Currently Host is implemented as a static class with lots of ifdefs to define different versions of methods depending on the OS and platform.

Has anyone ever thought about turning this into a a singleton that returns an actual instance of a class? This would provide a number of advantages, such as:

  1. Cleaner code. You could use interfaces and inheritance to clearly define the common behavior of a Host, and allow each particular host to define its own platform specific functionality in derived implementations.

  2. More flexibility for supporting non-trivial platform differences. As a quick example, currently launching a new process starts a monitoring thread, and passes data through type-erased batons and the like. This might not necessarily be an appropriate model for all platforms. Maybe I’d like to use one thread which I simply re-use for many different things, only one of which is monitoring processes.

  3. Member data. Say you launch 10 processes. It would be useful if there were just handles to all 10 processes sitting in an easily accessible location (at least for Windows anyway, this would be useful). If there were a WindowsHost class, I could just have a list of HANDLE items in my class.

I’m sure there are many more benefits to doing so.

I’m still going over the class implementation, but I wanted to throw this out there for discussion. Let’s say I did want to go forward with this refactor though. Anything I should keep in mind that isn’t totally obvious?

Nothing has required state up to this point. You can always implement the windows stuff using this new class and see how it goes. Just use your singleton in any windows specific parts of the Host layer and we can see if it would be a good model for everyone. I would rather not require people to create a class instance if there is no real benefit, but I am open to hearing the reasons we might want such a thing.

Greg

The main benefit is just cleaner code. And really it will only just be 1 instance, since it will be a singleton. So instead of writing Host::DoSoemthing() it would be Host::GetInstance()->DoSomething().

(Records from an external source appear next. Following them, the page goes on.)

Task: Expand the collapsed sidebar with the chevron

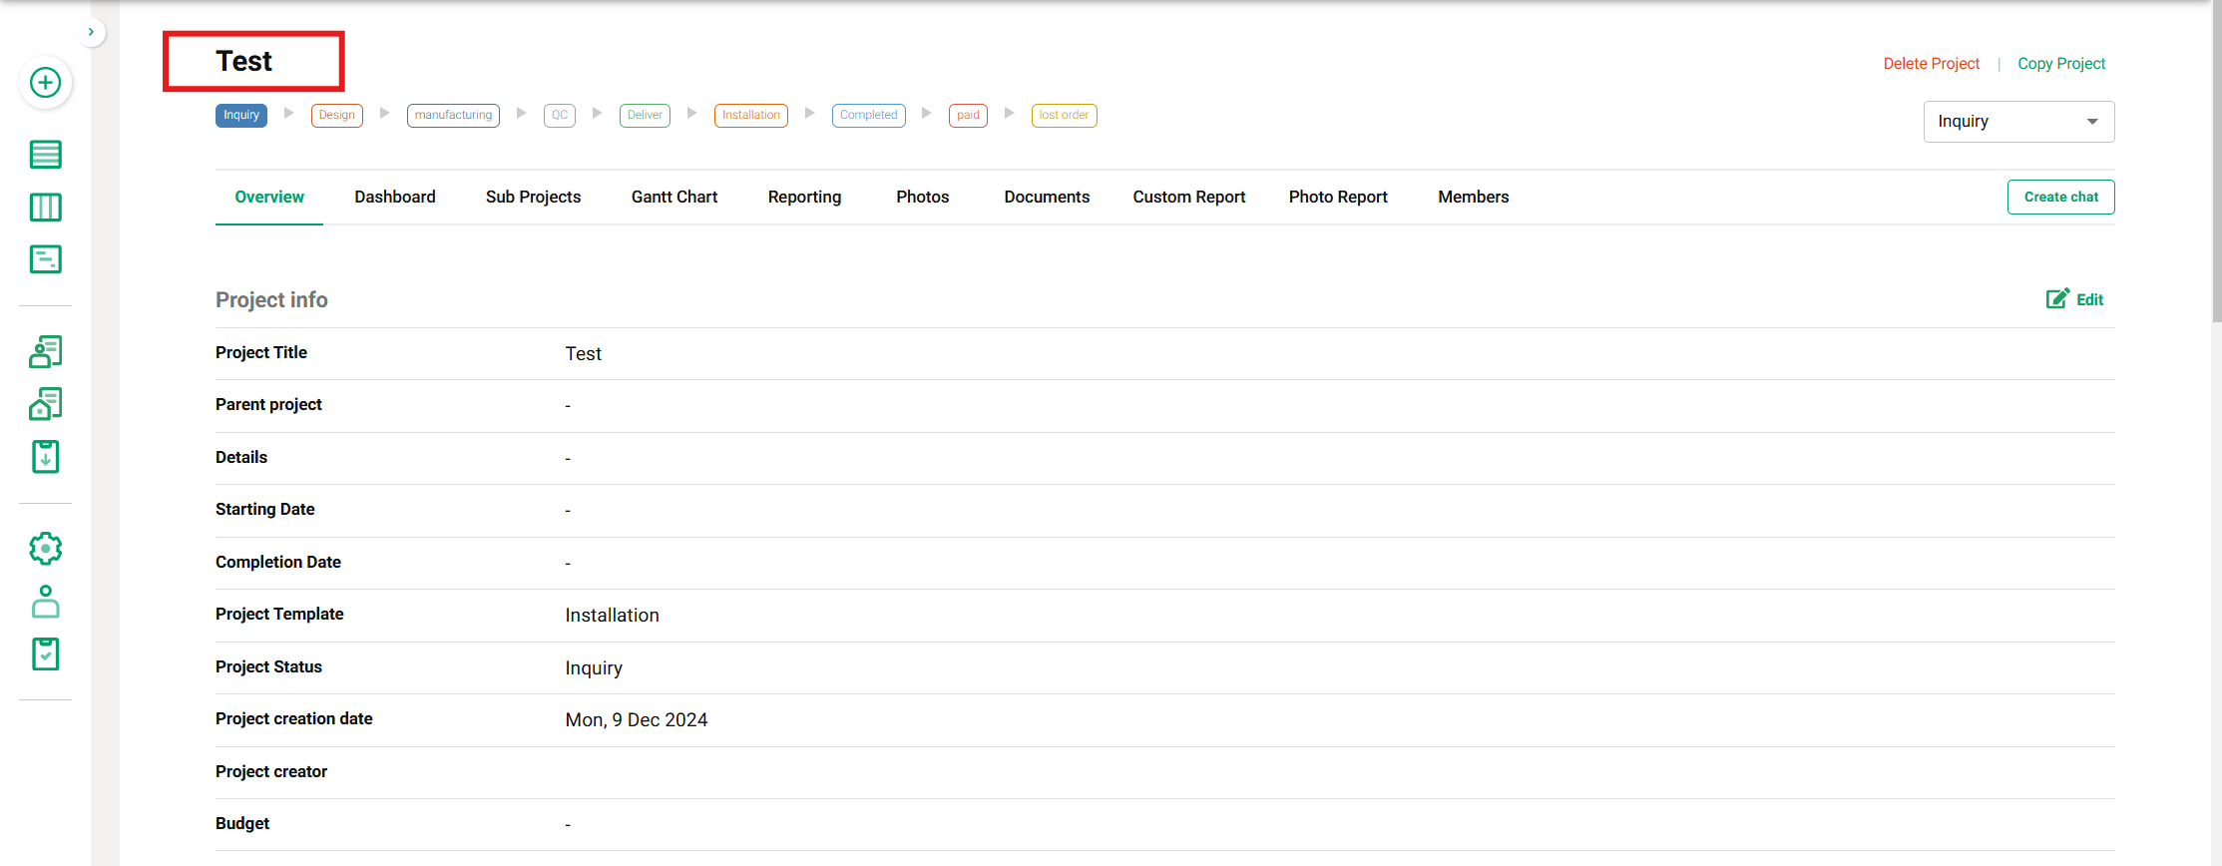Action: pos(91,32)
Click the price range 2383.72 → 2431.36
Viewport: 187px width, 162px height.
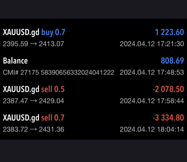[x=33, y=129]
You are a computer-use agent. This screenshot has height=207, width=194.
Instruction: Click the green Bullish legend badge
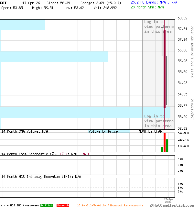pos(47,205)
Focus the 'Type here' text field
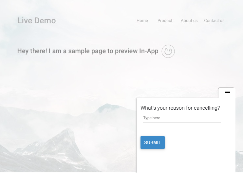The height and width of the screenshot is (173, 243). pos(182,118)
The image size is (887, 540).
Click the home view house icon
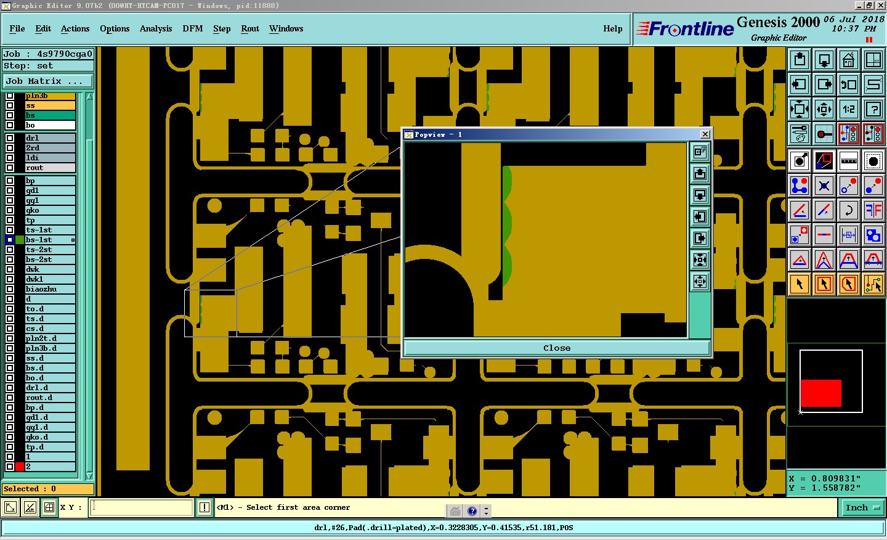coord(848,60)
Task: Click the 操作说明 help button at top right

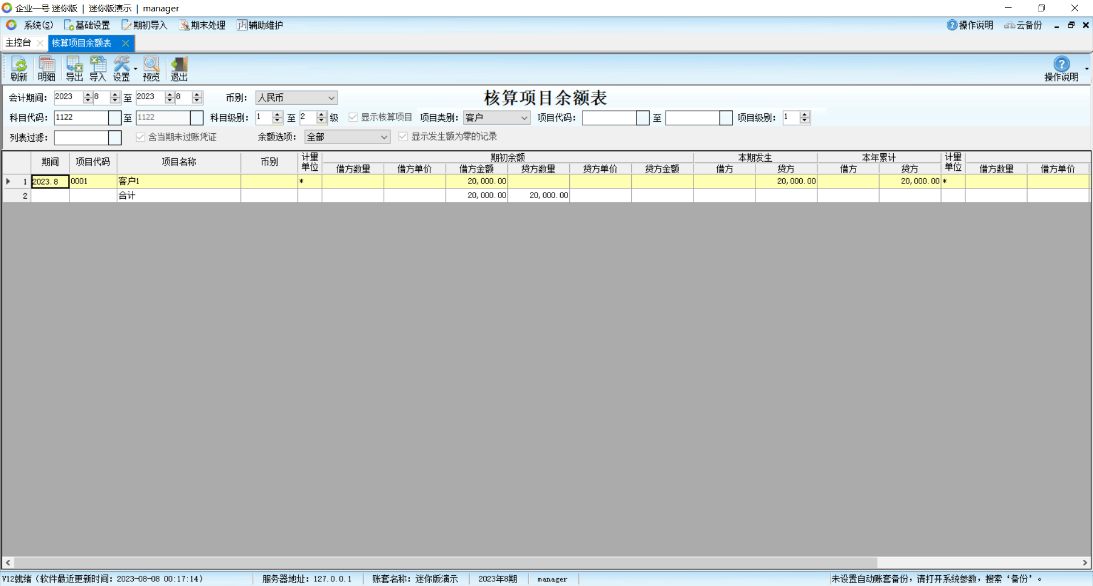Action: 1061,68
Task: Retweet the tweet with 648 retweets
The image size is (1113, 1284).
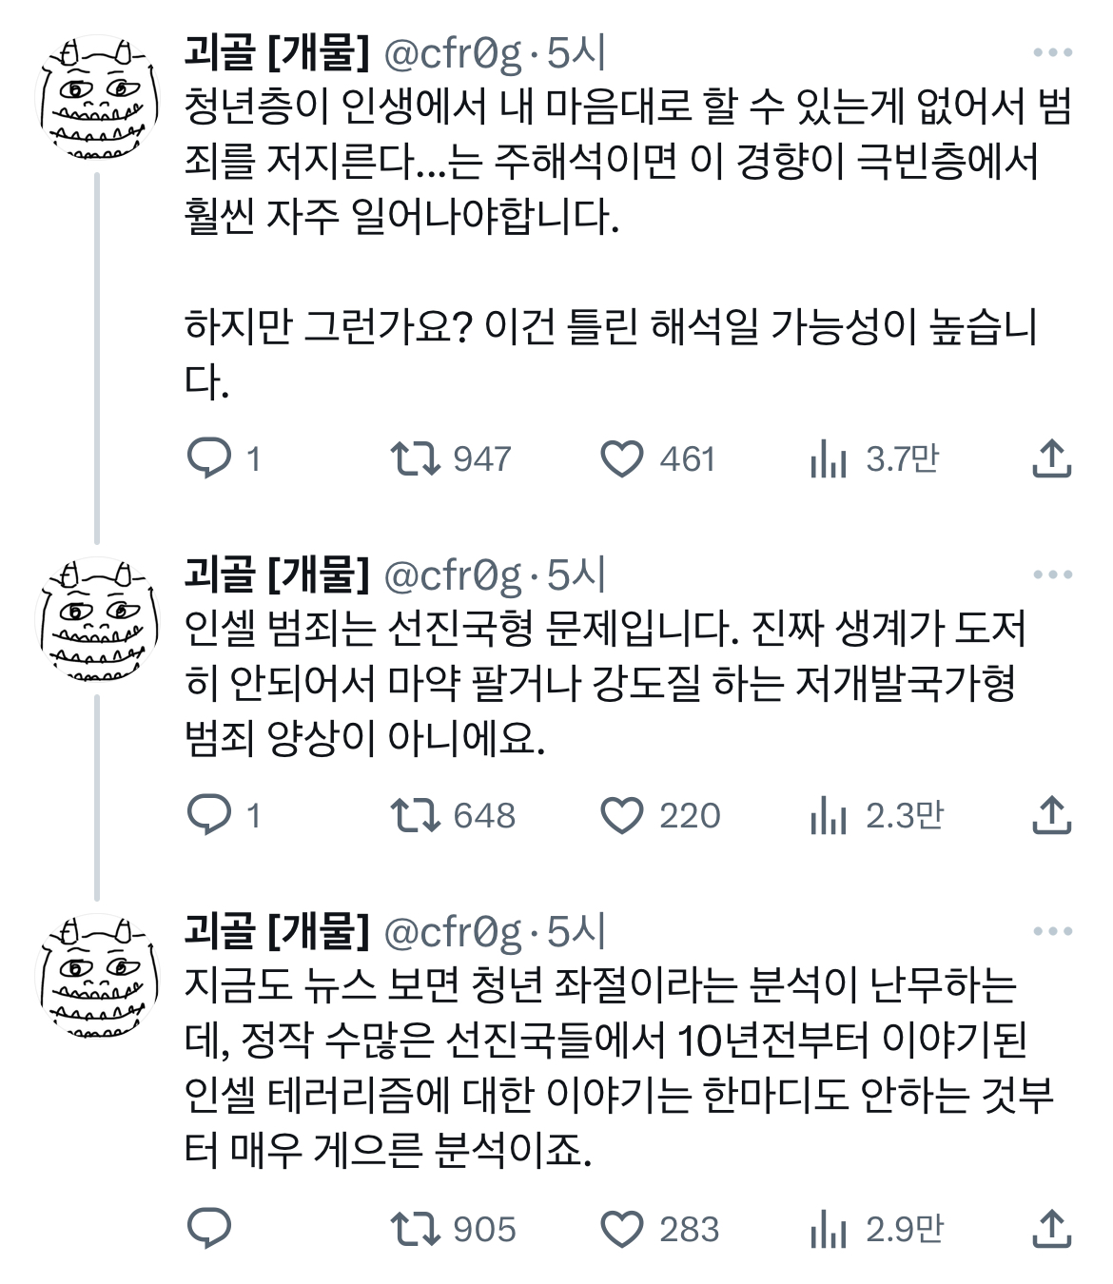Action: pyautogui.click(x=415, y=815)
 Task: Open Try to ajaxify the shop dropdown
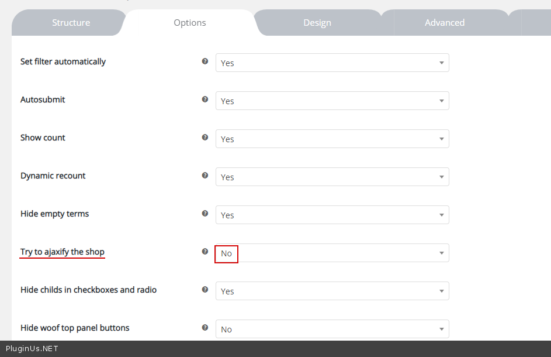pos(332,253)
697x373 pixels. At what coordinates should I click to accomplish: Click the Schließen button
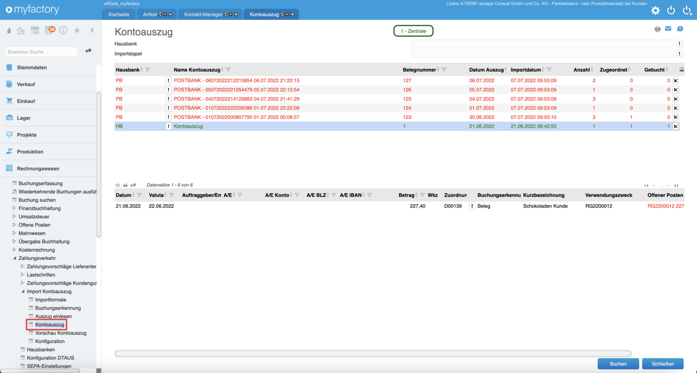(663, 364)
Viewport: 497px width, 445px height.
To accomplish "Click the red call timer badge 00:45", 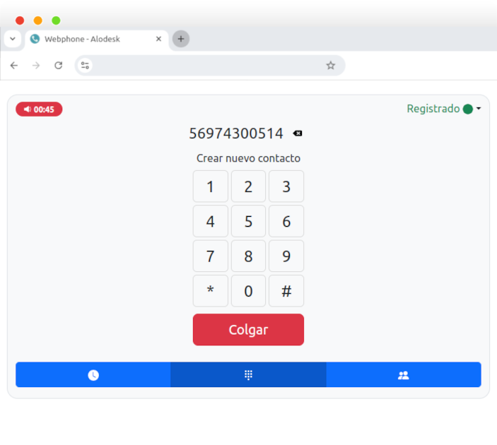I will 39,109.
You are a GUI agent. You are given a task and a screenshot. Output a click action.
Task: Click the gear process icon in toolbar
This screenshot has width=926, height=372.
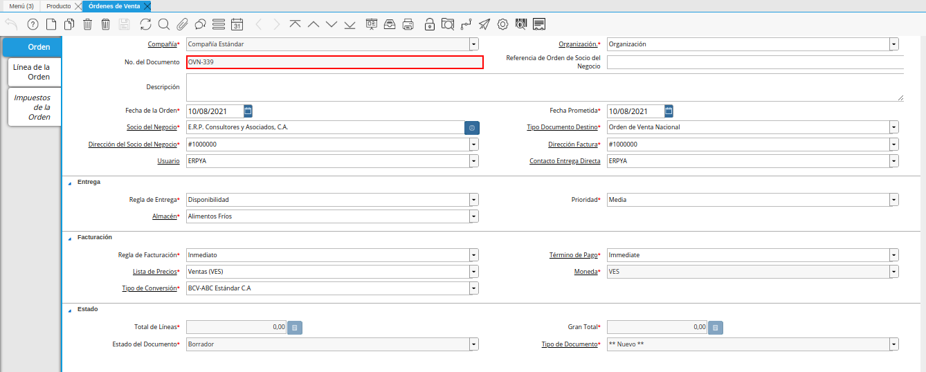click(x=502, y=24)
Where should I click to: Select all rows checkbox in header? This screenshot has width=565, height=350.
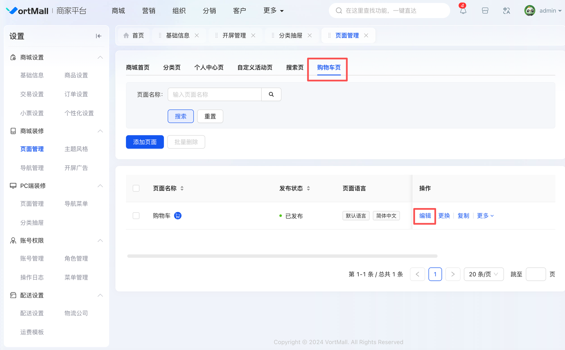click(x=136, y=188)
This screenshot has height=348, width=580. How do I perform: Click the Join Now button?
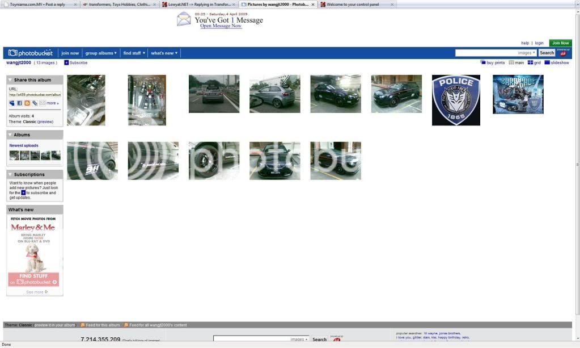(560, 43)
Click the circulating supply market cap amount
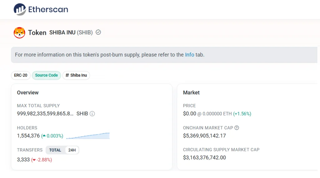 (x=204, y=158)
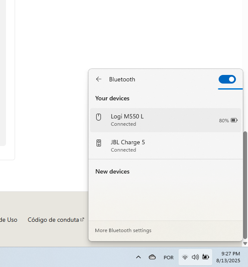Click the speaker icon for JBL Charge 5

(99, 143)
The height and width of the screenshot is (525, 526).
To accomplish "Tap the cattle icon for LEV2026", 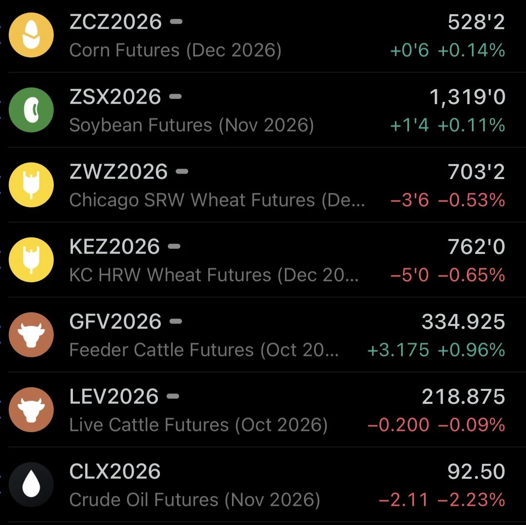I will click(x=31, y=410).
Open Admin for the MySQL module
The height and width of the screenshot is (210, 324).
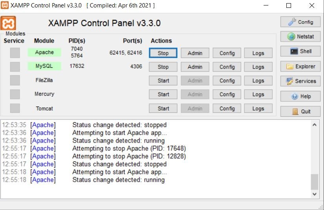[195, 67]
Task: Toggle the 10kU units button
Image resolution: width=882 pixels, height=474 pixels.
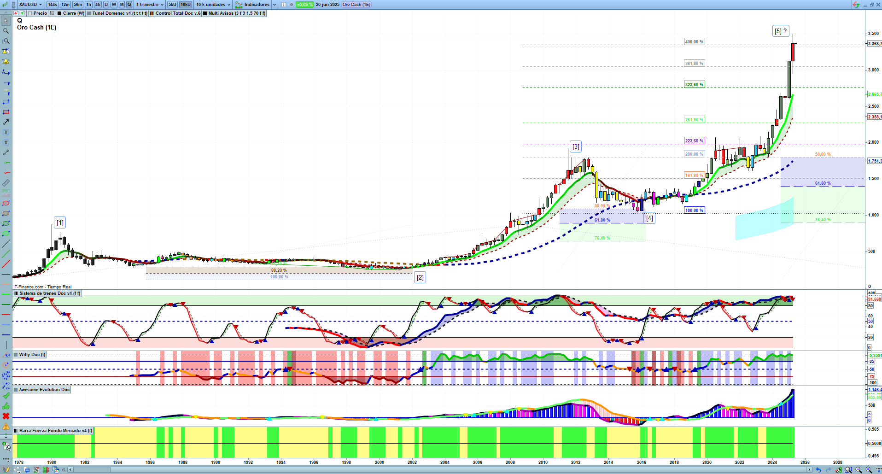Action: tap(186, 5)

That being said, I have some other ideas as well. I feel like maybe Host just ended up being the default place to put any function which needed to interface with the platform. For example, I see file-system stuff in Host, process launching stuff, and more. I’m currently thinking about maybe separating the stuff in Host into different logical groups, and then moving that functionality into their own Host-layer classes. So we’d have lldb_host::FileSystem, for example, which would contain the Readlink, Unlink, etc functions. And an lldb_host::ProcessLauncher interface, which would support different ways of launching processes, with derived implementations such as PosixSpawnProcessLauncher, ExecProcessLauncher, ForkProcessLauncher, WindowsProcessLauncher, etc etc. Then existing code that launches processes could use these classes instead.

Thoughts?

All possible, and any cleanup is good. Feel free to use your time as you see fit! We don't mind benefitting from your work.